Collected data:
--*--
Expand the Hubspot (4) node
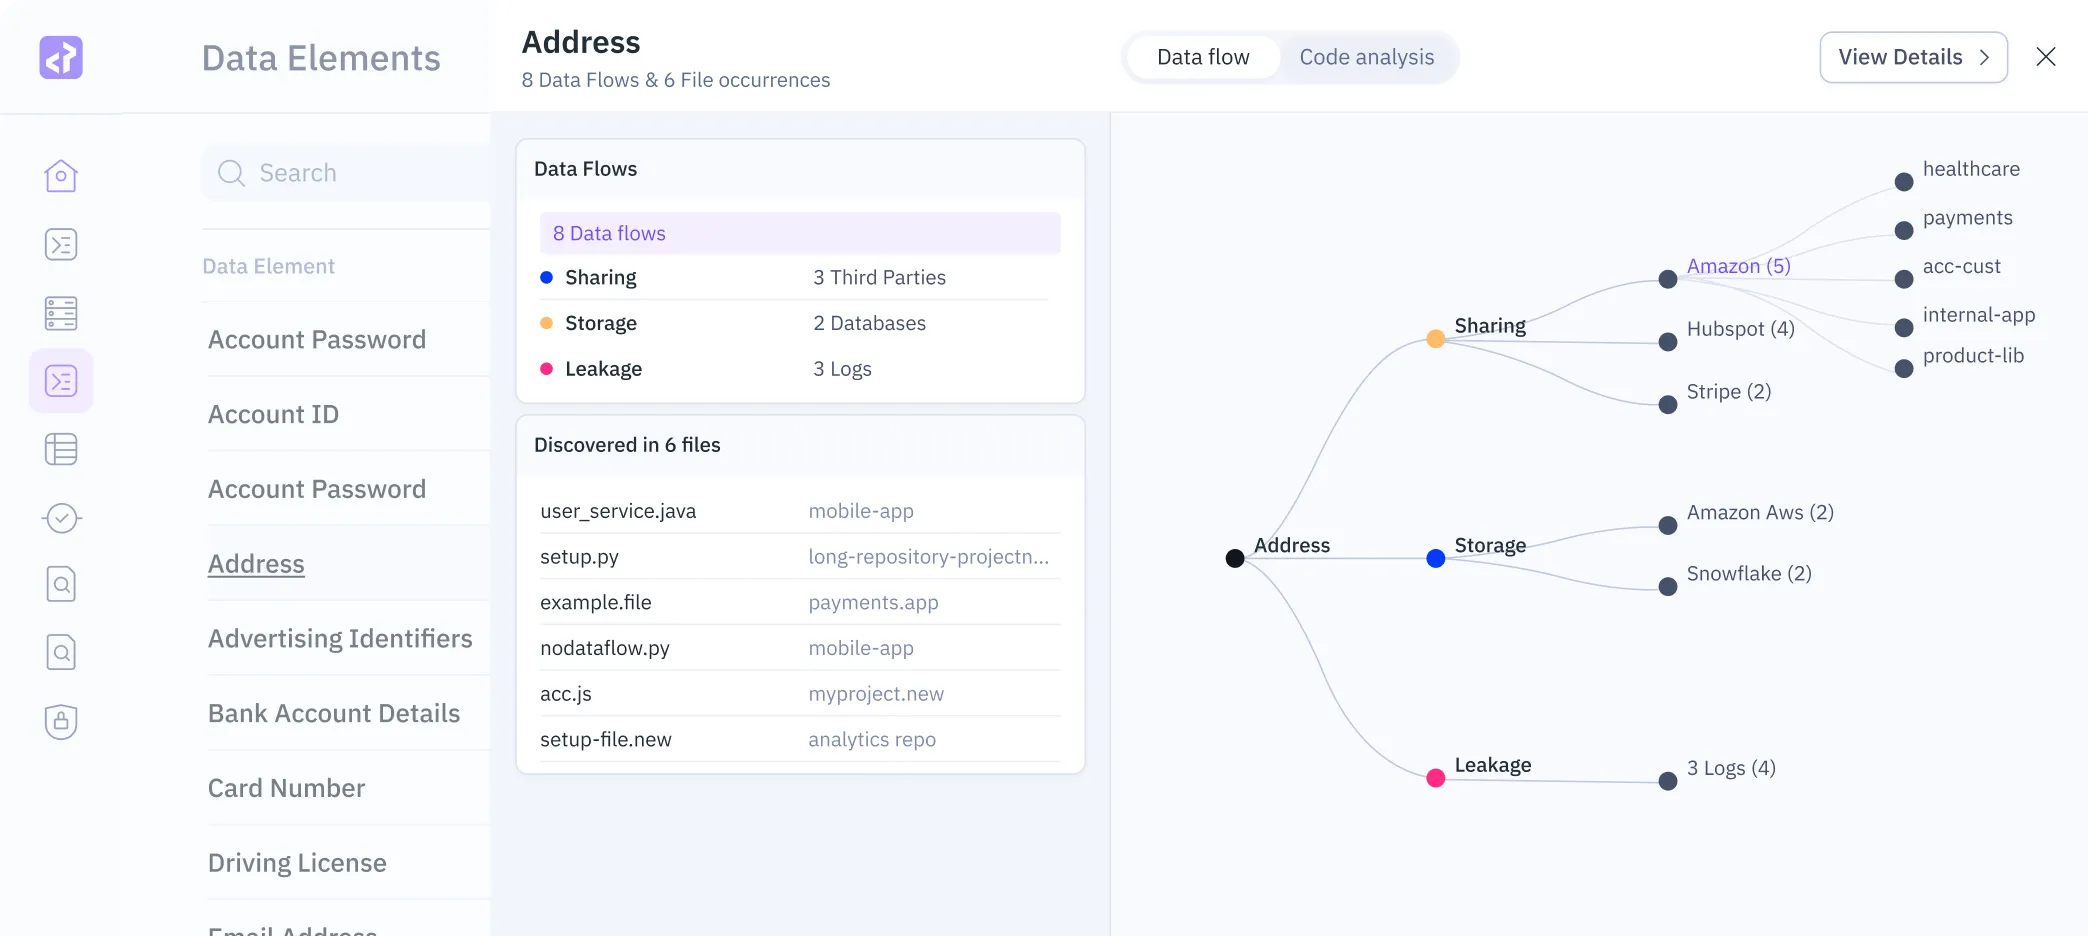 (x=1668, y=342)
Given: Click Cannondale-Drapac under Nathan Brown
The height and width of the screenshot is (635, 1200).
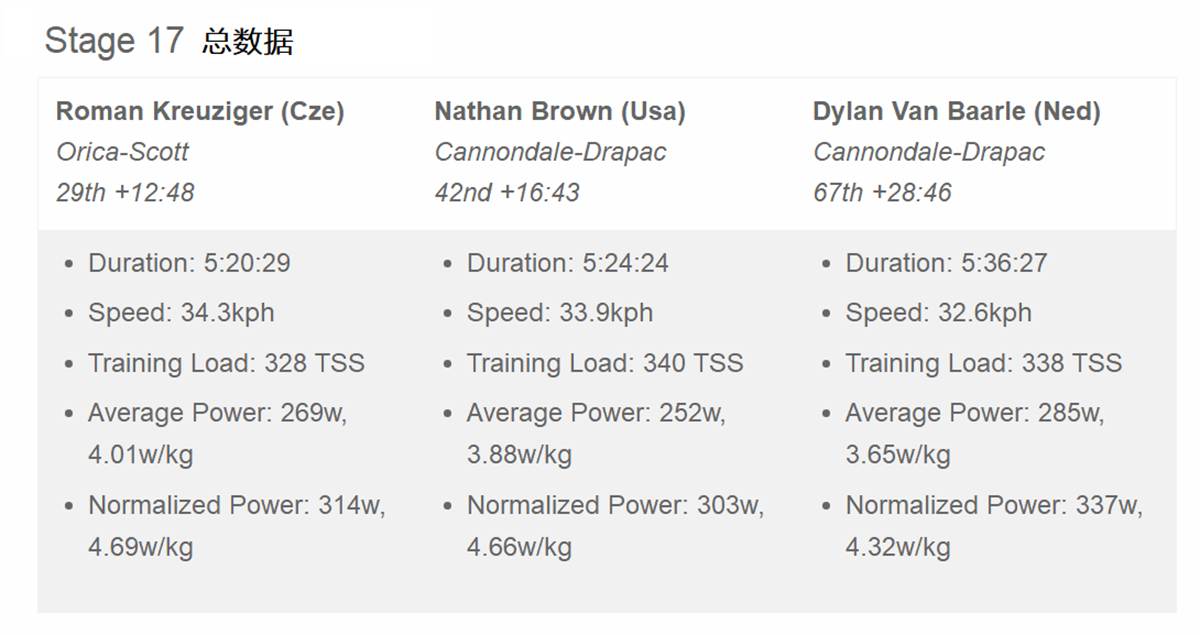Looking at the screenshot, I should click(x=550, y=152).
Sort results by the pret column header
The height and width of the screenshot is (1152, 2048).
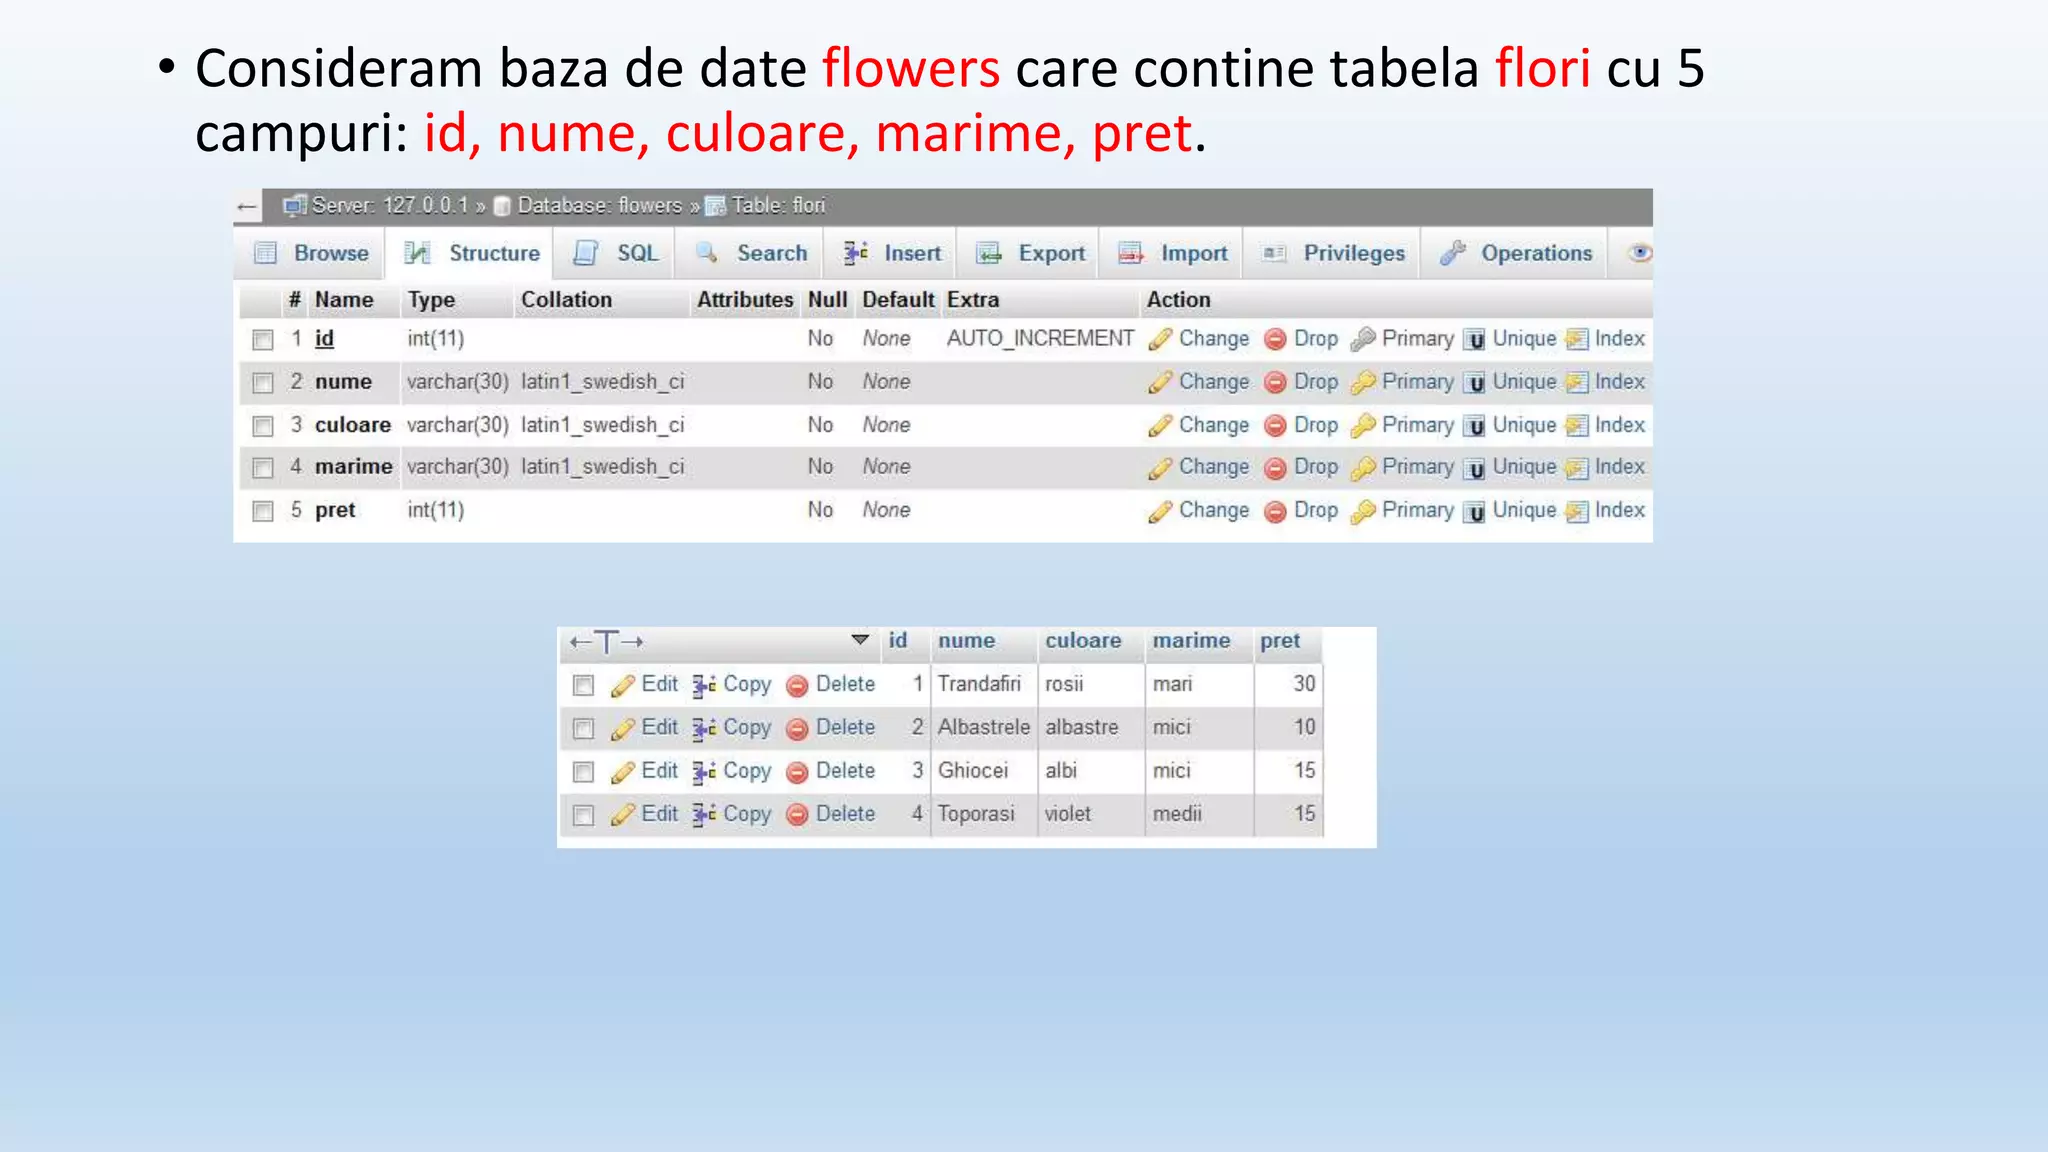click(x=1279, y=640)
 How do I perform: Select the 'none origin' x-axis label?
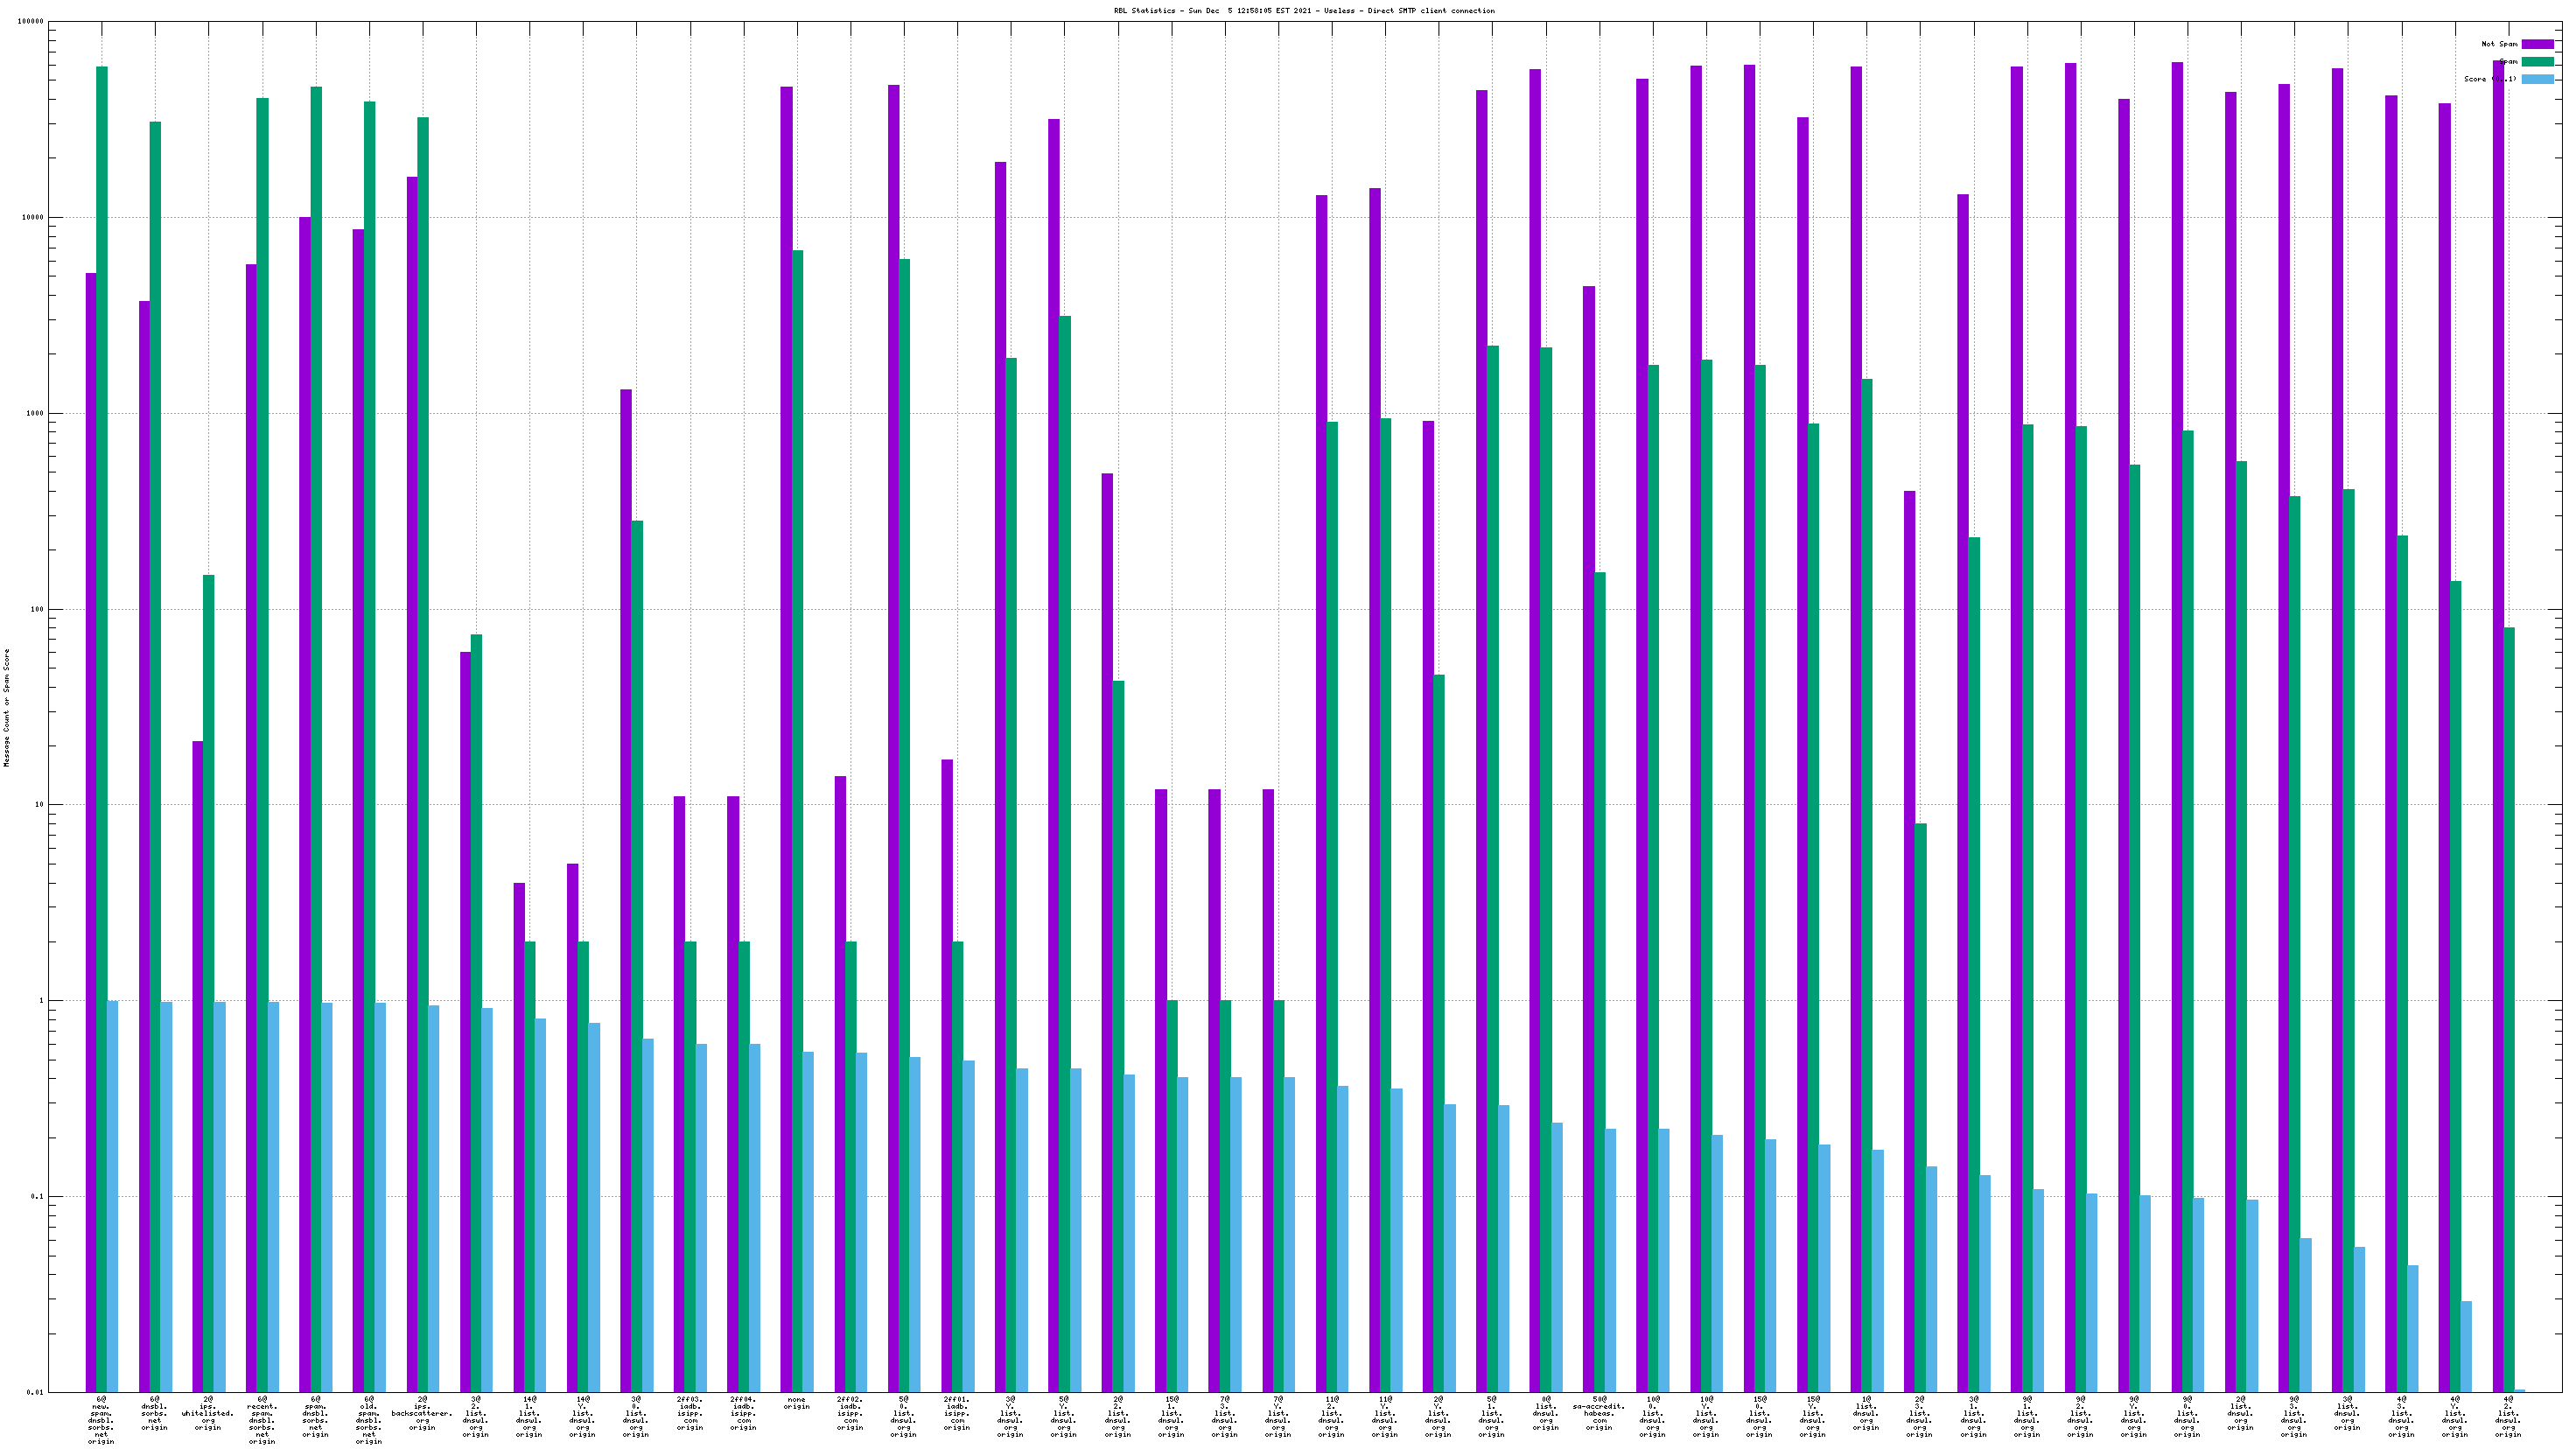coord(797,1403)
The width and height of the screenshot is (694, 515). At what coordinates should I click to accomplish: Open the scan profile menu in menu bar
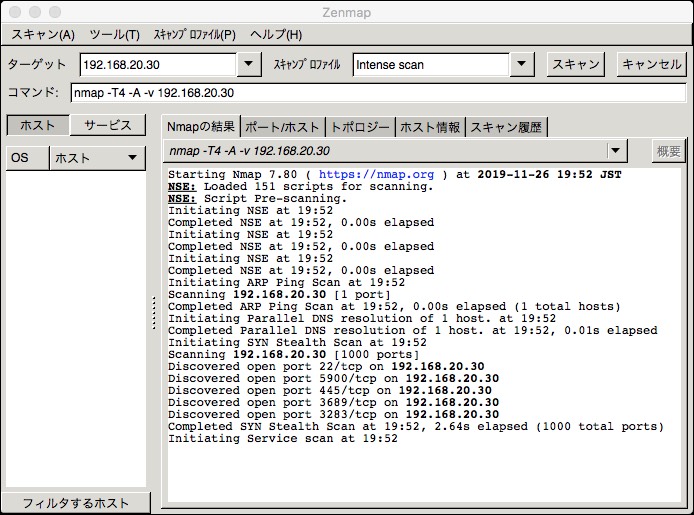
--*--
What to do: Transcribe every line of the material above verbatim, omitting the pictures.

Problem solution:
Expand the Hubspot (4) node
 (x=1668, y=342)
Given: Click Cannondale-Drapac under Nathan Brown
The height and width of the screenshot is (635, 1200).
Looking at the screenshot, I should click(x=550, y=152).
Sort results by the pret column header
The height and width of the screenshot is (1152, 2048).
click(x=1279, y=640)
 How do I perform: Select the 'none origin' x-axis label?
coord(797,1403)
The width and height of the screenshot is (694, 515). At what coordinates should I click to accomplish: Open the scan profile menu in menu bar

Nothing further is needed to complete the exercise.